1 box yellow cake mix
1 1/4 cups water
1/3 cup vegetable oil
3 eggs
2 containers (12 oz each) Betty Crocker® Whipped vanilla frosting
Assorted food colors
About 40 small round candy-coated fruit-flavored chewy candies
Assorted decorating icing (in 4.25-oz tubes) or Easy Flow decorating icing (in 6.4-oz cans)
1 roll Fruit by the Foot Green Apple Wave chewy fruit snack (from 4.5-oz box)
2 edible pansy or silk daisy flowers

Heat oven to 350 degrees. Grease bottom only of 13x9-inch pan with shortening or spray bottom with cooking spray. In large bowl, beat cake mix, water, oil and eggs with electric mixer on low speed 30 seconds. Beat on medium speed 2 minutes, scraping bowl occasionally. Pour into pan. Bake 33 to 38 minutes or until toothpick inserted in center comes out clean. Cool 15 minutes. Run knife around sides of pan to loosen cake; remove from pan to wire rack. Cool completely, about 1 hour.

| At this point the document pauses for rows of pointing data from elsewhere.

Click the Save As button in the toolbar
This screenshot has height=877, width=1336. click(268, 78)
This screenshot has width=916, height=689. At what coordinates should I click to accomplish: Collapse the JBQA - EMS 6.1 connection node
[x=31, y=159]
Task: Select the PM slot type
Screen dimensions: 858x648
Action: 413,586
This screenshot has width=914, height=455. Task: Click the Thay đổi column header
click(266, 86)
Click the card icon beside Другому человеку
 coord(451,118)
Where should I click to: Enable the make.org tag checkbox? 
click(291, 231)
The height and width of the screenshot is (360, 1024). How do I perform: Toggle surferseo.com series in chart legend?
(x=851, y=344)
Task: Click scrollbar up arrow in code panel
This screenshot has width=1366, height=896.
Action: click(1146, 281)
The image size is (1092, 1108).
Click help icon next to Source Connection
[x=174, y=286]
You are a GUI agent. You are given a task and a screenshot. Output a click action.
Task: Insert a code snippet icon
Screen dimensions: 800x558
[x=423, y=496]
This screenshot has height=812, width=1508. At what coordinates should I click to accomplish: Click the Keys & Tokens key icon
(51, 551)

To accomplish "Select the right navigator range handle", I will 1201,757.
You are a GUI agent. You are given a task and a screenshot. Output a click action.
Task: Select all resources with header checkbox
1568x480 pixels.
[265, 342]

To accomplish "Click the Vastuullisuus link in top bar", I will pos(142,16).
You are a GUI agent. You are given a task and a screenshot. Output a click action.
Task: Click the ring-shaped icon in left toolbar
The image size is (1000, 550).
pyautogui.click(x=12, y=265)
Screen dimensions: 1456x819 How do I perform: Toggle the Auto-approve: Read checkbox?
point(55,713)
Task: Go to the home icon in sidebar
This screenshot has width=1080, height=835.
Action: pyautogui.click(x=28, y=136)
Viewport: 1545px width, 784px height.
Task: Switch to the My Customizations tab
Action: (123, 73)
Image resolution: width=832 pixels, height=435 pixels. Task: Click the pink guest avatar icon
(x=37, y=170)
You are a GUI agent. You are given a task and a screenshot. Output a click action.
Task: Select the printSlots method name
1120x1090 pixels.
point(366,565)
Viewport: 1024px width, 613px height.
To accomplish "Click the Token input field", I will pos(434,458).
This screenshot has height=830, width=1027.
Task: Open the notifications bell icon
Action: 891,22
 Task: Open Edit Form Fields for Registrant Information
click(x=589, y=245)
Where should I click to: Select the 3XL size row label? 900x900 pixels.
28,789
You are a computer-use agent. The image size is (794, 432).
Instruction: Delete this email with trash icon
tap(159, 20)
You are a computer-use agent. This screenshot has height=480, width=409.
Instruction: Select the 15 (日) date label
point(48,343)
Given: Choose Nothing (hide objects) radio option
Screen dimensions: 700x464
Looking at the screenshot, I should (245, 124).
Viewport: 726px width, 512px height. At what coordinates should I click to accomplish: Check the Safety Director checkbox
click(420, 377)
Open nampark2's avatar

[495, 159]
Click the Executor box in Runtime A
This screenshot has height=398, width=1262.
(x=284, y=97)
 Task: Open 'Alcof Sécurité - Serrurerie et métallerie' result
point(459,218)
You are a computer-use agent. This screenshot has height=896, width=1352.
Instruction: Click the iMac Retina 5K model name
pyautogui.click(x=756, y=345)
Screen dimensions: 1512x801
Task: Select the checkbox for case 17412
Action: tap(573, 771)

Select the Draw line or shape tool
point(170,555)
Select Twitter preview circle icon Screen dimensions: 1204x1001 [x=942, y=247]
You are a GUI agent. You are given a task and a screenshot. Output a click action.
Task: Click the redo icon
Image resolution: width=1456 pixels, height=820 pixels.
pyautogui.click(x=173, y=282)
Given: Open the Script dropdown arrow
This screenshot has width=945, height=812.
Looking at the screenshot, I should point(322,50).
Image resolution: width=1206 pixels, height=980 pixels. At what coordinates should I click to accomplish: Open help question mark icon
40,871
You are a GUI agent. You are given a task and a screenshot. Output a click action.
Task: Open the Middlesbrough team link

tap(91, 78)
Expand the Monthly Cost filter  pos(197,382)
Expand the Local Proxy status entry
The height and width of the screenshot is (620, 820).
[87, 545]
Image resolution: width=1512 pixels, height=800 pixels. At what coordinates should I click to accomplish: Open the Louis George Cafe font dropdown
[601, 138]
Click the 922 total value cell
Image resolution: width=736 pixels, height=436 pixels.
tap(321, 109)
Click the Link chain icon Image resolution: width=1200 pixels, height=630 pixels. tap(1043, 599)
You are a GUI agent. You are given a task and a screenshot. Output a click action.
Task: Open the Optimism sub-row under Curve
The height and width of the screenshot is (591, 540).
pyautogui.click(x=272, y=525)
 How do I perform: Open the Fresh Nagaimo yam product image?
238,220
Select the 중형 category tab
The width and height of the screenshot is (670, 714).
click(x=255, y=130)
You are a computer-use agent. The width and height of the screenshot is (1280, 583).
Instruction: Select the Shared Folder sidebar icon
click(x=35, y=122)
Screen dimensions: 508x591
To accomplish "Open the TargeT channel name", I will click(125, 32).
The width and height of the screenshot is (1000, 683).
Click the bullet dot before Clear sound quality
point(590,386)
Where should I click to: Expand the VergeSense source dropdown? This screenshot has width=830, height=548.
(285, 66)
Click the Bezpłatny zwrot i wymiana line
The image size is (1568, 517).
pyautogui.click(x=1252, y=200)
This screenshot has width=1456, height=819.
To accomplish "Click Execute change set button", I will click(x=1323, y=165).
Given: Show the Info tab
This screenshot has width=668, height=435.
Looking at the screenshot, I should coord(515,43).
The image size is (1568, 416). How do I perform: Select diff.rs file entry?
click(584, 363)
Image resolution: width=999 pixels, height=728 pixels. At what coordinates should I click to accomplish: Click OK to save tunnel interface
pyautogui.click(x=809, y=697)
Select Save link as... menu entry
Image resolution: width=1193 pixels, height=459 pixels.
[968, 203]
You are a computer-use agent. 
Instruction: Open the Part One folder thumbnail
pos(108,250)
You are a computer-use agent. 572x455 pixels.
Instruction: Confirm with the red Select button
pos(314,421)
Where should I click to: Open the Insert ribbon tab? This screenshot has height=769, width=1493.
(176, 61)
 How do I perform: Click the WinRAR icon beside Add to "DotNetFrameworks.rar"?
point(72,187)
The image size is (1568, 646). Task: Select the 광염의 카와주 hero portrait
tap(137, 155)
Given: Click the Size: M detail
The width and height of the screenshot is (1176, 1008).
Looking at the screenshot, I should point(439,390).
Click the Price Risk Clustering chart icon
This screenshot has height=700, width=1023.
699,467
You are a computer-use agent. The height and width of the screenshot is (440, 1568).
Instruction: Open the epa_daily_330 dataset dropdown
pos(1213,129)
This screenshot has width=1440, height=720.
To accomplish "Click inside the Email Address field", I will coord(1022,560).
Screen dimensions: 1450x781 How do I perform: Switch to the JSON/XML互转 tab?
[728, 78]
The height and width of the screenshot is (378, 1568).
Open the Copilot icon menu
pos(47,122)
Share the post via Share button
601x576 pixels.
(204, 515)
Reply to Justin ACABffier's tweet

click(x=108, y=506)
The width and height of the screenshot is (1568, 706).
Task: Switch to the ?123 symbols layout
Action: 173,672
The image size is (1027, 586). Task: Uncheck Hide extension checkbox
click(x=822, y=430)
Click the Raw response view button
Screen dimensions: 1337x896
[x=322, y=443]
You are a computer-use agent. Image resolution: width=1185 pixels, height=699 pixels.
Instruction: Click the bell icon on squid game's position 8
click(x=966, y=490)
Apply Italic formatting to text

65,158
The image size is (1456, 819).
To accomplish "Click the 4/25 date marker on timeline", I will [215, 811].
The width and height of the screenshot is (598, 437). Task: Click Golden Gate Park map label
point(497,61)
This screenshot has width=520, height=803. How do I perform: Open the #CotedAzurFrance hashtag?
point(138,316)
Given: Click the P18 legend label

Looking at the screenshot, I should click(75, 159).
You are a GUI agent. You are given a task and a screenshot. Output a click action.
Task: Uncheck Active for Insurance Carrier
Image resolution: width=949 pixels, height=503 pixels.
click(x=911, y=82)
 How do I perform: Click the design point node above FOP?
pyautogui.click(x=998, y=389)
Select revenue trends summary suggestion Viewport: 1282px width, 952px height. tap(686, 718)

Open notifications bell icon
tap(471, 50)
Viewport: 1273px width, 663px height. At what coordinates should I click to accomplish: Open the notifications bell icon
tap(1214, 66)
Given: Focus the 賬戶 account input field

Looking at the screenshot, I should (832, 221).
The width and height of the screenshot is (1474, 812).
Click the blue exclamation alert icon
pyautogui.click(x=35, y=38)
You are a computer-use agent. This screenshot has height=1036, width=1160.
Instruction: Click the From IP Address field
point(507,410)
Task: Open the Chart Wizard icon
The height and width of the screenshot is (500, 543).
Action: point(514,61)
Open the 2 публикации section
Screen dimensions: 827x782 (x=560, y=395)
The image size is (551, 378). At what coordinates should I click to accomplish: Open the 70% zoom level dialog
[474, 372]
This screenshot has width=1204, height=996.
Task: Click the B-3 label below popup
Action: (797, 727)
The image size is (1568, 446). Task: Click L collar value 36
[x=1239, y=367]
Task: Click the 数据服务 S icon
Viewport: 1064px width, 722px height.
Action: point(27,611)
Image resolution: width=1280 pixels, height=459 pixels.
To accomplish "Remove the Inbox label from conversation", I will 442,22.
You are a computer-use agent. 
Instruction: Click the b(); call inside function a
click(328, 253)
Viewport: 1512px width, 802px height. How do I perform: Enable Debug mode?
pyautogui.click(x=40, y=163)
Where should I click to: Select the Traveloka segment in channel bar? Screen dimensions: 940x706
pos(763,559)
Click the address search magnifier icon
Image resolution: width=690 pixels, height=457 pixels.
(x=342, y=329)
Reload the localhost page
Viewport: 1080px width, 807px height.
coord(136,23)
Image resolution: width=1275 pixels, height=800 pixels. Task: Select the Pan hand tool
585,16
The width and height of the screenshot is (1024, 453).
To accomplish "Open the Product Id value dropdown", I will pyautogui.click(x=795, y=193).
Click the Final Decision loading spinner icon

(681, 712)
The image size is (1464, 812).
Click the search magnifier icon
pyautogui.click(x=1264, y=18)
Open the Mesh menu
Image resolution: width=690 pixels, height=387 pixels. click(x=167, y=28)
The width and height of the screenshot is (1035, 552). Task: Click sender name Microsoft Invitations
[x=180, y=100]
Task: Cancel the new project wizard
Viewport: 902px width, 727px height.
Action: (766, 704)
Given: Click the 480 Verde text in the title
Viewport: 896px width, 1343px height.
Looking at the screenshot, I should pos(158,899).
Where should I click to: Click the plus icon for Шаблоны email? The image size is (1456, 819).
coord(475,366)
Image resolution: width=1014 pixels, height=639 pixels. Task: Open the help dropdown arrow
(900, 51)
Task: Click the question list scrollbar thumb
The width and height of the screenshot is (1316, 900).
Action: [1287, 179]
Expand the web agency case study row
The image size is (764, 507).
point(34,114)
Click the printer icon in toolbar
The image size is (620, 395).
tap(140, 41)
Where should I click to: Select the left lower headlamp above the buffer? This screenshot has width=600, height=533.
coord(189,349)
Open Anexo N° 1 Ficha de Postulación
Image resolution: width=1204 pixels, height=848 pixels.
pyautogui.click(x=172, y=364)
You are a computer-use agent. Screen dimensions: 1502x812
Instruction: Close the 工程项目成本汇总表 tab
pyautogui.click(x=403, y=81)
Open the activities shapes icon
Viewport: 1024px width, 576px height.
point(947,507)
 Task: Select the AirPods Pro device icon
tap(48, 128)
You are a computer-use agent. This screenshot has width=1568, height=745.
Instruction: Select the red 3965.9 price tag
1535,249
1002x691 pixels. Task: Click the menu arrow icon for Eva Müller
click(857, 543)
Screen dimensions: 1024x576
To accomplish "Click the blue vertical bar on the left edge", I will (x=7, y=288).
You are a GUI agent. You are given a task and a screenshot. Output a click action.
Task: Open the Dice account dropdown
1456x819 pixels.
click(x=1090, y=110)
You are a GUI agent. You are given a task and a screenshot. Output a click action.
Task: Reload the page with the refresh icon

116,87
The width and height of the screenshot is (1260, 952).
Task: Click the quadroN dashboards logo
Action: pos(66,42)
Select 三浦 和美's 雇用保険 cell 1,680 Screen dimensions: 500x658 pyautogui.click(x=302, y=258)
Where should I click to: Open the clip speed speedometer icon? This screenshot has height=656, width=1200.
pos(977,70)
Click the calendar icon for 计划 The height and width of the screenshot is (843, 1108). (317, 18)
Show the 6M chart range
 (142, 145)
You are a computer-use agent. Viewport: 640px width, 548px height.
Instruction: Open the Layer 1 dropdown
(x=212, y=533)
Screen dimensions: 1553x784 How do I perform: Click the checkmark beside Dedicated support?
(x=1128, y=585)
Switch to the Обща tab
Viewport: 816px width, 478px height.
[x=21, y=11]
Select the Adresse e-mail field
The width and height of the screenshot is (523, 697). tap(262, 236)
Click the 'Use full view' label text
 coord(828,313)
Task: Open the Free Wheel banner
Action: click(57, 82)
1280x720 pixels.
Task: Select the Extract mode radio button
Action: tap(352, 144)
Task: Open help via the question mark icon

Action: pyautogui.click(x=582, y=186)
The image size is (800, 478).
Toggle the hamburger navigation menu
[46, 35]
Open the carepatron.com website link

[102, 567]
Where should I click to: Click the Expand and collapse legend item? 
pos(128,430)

Cover large flat tray or foam display board with wrapping paper and plastic wrap; or cover with foil. Cut cake lengthwise in half. Continue cutting each piece to form flip-flop shape as shown in diagram. Place pieces on tray. Freeze pieces uncovered about 1 hour for easier frosting if desired.

In small bowl, mix 1 cup frosting with food color to make desired color; frost sides of each flip-flop. In another small bowl, mix 1 cup frosting with second food color to make desired color; frost top of each flip-flop. Place small candies around side edge of each flip-flop to resemble jewels. Decorate top of each flip-flop with decorating icing. Cut two 6-inch pieces from fruit roll; cut pieces lengthwise in half. Arrange on flip-flops for straps. Just before serving, top with flowers. Store loosely covered at room temperature.